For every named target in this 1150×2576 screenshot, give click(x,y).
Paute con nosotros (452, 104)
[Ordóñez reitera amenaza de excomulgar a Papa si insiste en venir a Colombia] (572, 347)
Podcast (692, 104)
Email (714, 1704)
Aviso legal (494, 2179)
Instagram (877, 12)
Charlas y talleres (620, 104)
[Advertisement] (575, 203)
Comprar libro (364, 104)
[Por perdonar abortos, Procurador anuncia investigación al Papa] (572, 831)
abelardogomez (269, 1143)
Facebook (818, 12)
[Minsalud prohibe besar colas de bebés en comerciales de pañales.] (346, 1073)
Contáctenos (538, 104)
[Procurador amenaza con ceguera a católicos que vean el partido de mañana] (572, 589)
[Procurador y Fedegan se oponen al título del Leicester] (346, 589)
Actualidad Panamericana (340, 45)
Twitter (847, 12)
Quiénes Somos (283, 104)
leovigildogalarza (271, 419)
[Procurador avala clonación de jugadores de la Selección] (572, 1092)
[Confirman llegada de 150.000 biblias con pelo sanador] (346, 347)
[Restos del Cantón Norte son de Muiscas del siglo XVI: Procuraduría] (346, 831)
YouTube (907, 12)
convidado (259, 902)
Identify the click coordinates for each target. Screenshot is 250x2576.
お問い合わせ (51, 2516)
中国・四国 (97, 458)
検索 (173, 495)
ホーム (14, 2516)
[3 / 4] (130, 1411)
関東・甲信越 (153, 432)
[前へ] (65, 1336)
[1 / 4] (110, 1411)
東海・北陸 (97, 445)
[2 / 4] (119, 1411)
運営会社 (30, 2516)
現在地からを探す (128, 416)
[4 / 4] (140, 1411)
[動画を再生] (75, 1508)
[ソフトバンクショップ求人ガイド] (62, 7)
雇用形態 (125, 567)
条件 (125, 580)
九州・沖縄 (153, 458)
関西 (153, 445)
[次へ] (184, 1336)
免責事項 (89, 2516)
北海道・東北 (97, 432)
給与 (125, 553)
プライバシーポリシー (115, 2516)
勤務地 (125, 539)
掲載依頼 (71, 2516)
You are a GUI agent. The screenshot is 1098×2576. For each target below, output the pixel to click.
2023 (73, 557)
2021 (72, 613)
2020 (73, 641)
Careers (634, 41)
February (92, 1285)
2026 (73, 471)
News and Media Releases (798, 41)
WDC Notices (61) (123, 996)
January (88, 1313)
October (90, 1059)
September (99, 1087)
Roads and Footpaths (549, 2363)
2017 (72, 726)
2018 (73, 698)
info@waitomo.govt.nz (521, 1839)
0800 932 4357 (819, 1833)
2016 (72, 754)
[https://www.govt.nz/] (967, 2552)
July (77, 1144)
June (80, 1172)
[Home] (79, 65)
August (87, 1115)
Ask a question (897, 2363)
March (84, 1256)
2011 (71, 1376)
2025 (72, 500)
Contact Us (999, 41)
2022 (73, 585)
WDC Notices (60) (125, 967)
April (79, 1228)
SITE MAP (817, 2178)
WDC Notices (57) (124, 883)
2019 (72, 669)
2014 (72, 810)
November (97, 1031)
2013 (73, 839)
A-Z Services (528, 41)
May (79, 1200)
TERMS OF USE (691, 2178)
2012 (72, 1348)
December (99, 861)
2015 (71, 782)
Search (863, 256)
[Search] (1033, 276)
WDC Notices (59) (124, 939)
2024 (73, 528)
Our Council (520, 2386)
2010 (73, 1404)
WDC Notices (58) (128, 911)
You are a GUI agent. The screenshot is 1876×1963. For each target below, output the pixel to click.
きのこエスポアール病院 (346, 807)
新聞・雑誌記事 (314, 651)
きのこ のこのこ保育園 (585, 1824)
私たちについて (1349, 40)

____

> [Work required]:
Return each line of the records above in which the word "Procurador" occurs.

> [Exercise answer]:
[Por perdonar abortos, Procurador anuncia investigación al Papa] (572, 831)
[Procurador amenaza con ceguera a católicos que vean el partido de mañana] (572, 589)
[Procurador y Fedegan se oponen al título del Leicester] (346, 589)
[Procurador avala clonación de jugadores de la Selección] (572, 1092)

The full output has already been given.